Honestly a whole lot of the fic(s) is(are)
Fault of canon? -> Solution
I've been developing for two years now and I just gotta write it out... Entirely hinging on my execution sigh
Chat noir's powers are now on a more equal footing with Ladybug's (Ladybelle now) and I'll get more indepth when I post Ladybug's redesign and stuff but basically
The miracle box is a mix mash of several miraculous's from other boxes due to an event Guardian Marianne caused. Supposedly, she unleashed the Rabbit kwami of time on the guardians in an act of defiance. Resulting in rips in time eating away the members present for such an event, burning to death in fire. Marianne managed to run away with the miraculous's she could obtain and do her best to live her life knowing what she's done.
The Ladybug and Cat miraculous are a duo pair. Strongest when used in a partnership. Many are tempted to use both at the same time for what the powers merge to become but this isn't the strongest path.
Tikki and Plagg are soulmates you could say. They aren't really romantic but they are bonded for life. Never one without the other.
They are the only miraculous pairing in the new mixmash of the guardian box. Eventually Marianne gives the responsibility to Master Fu, her lover, before the rabbit comes after her as well.

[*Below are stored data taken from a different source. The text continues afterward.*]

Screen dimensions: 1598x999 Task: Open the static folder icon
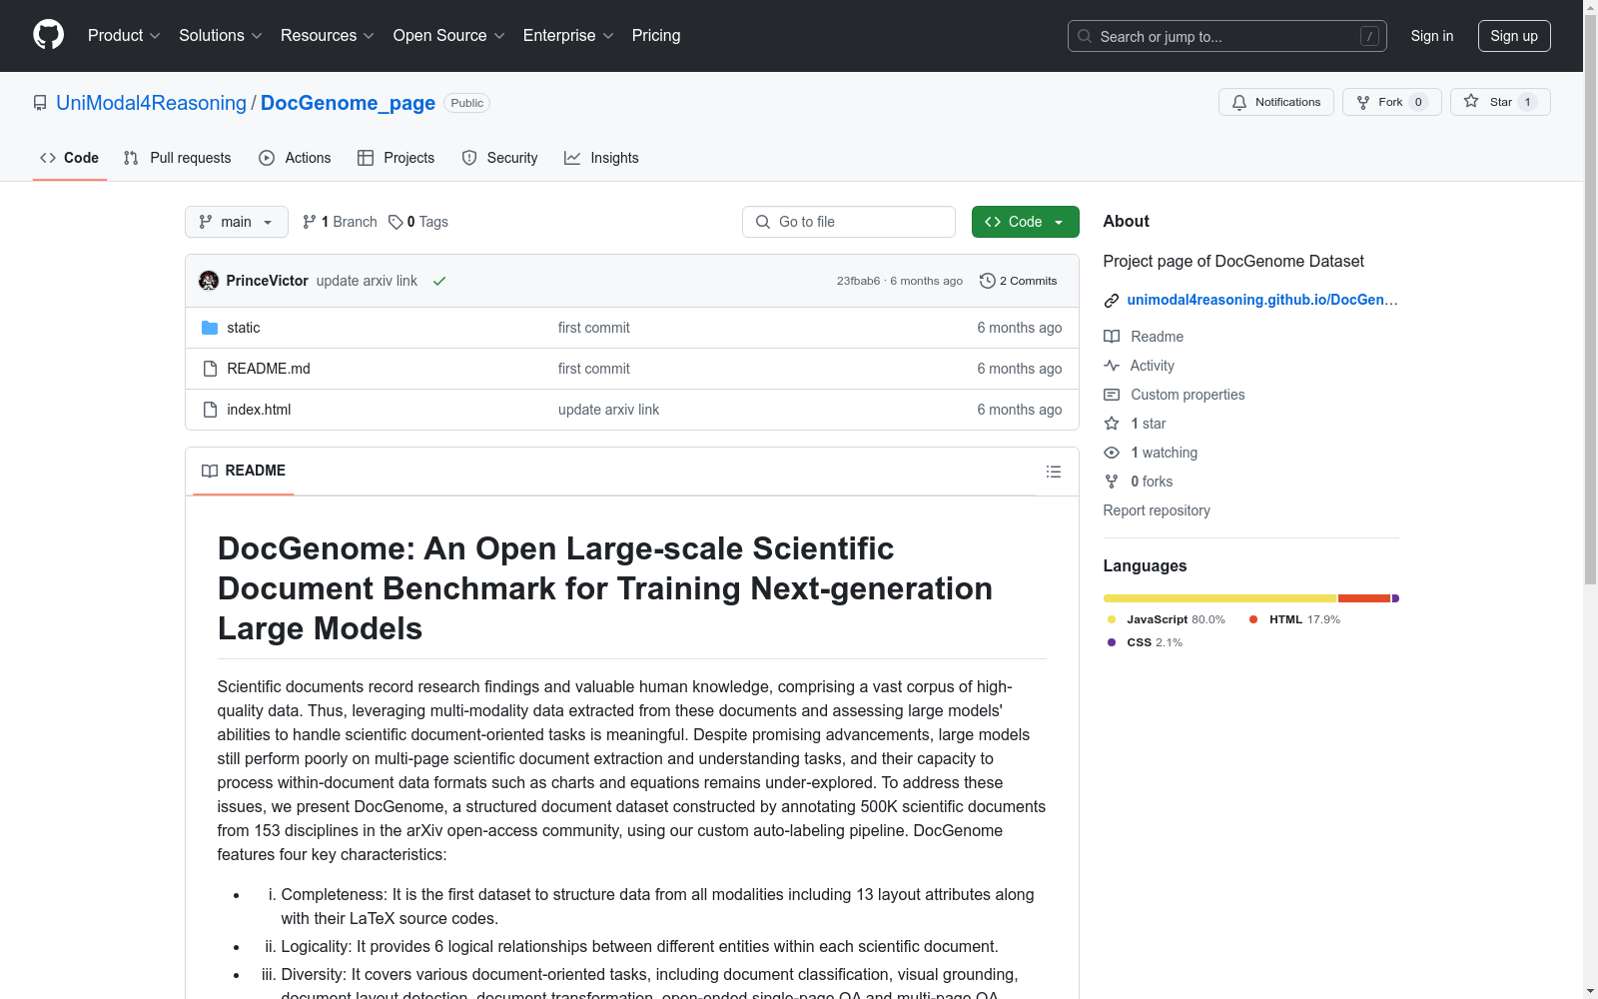coord(210,328)
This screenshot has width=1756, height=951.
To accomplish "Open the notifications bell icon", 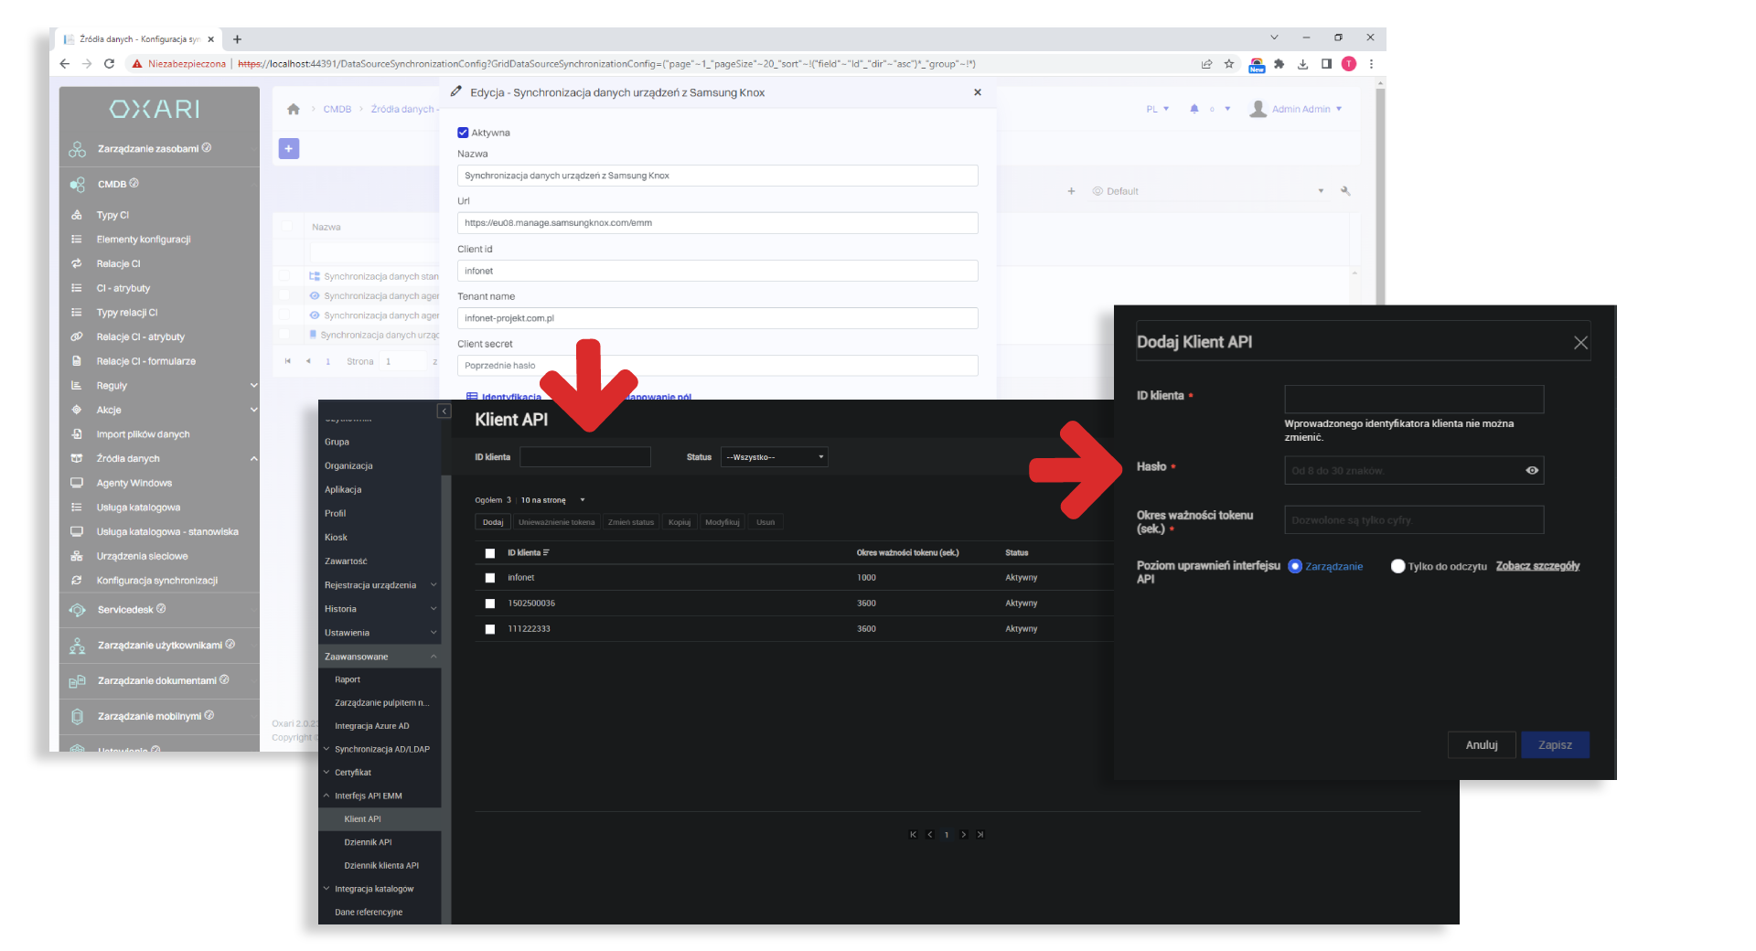I will (1194, 109).
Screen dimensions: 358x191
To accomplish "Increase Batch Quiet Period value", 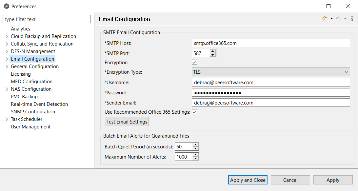I will (x=196, y=144).
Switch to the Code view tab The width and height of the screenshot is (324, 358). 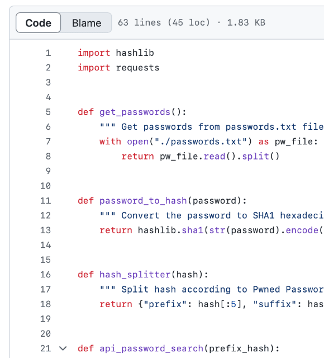[39, 23]
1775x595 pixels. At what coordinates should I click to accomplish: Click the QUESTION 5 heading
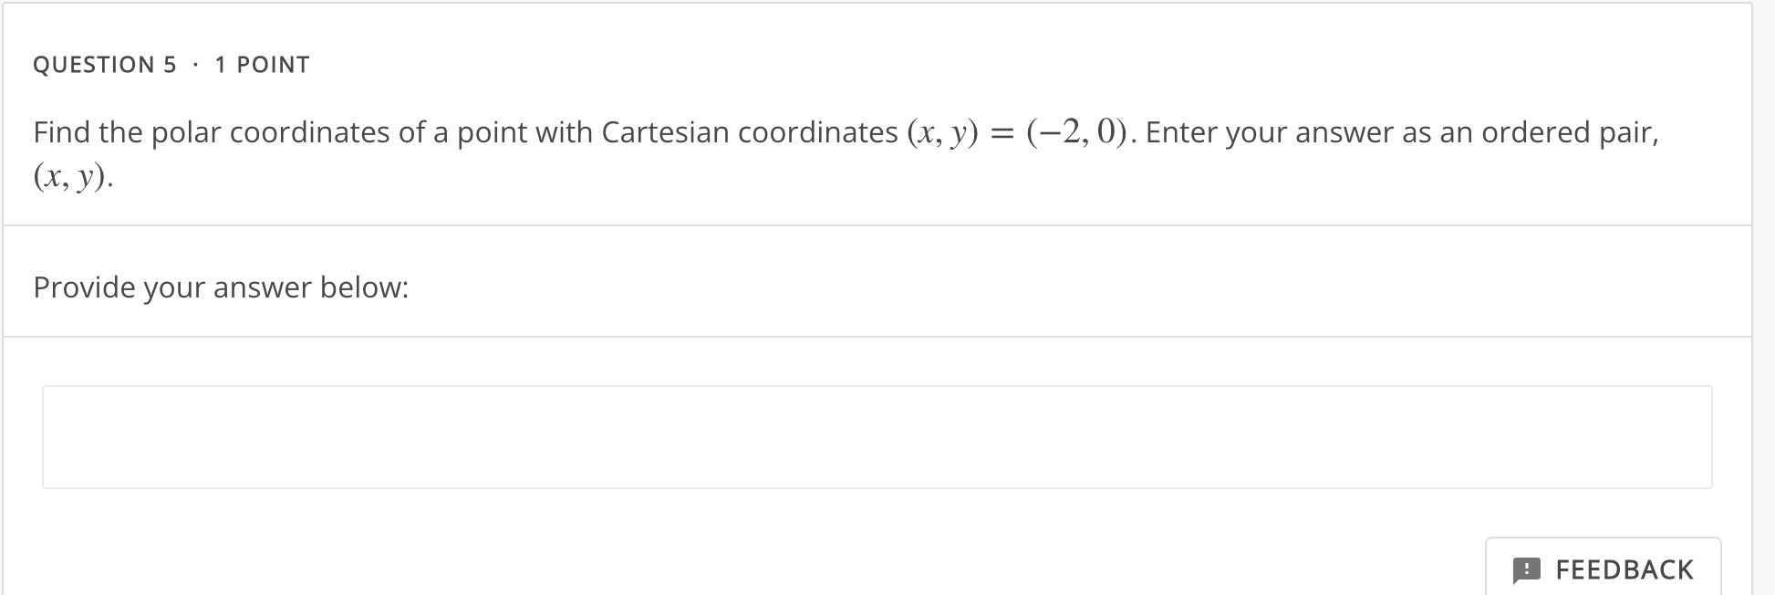[x=104, y=64]
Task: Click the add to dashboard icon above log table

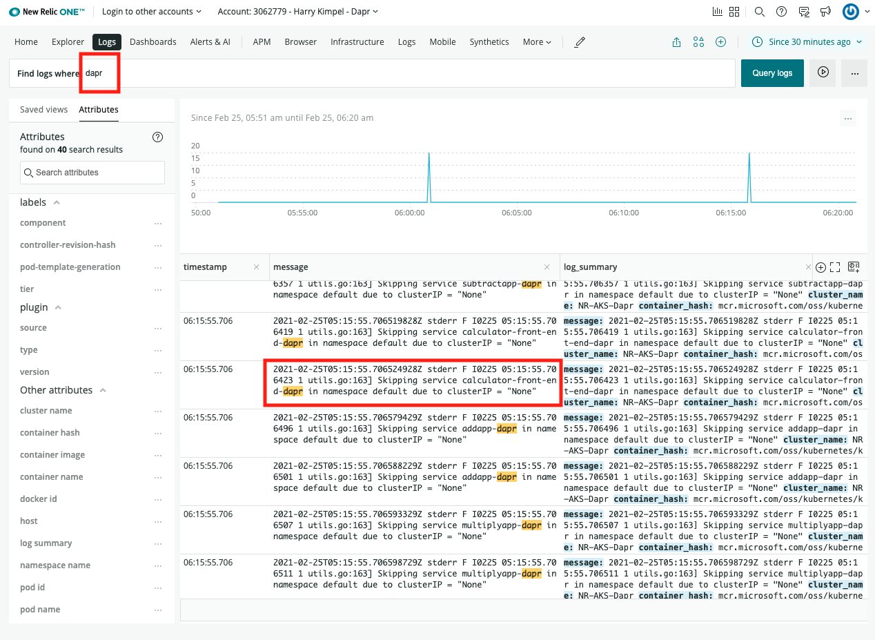Action: [x=854, y=267]
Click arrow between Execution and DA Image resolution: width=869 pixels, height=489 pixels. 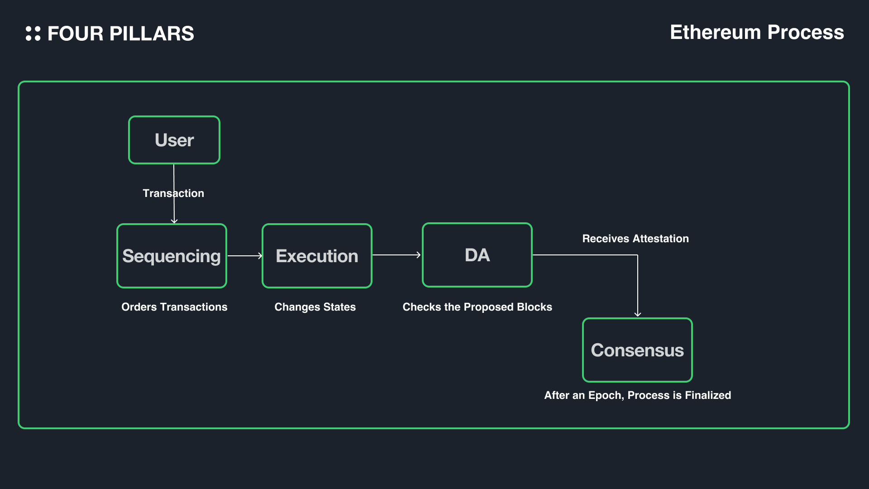point(396,255)
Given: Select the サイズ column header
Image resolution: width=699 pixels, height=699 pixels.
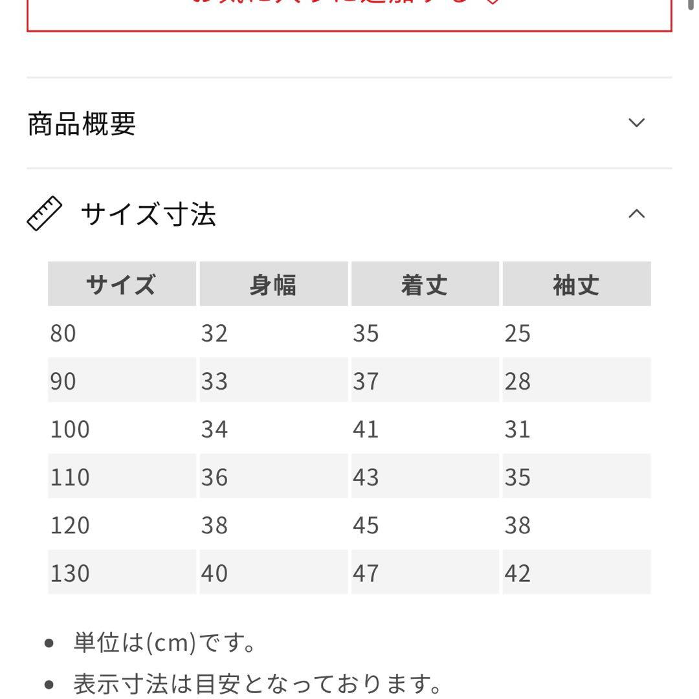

I'll talk more about the changes I've made to Tikki's character in Ladybelle's post but as a part of the Miraculous cure, something all pairing miraculous's have to purify evils and darkness, it requires both parties to be present. Usually some form of touch or communication initiates the Miraculous cure
"Pound it!"
Chat noir can use his power alone to defeat evils but it's like cauterizing a wound. He doesn't figure this out for a bit.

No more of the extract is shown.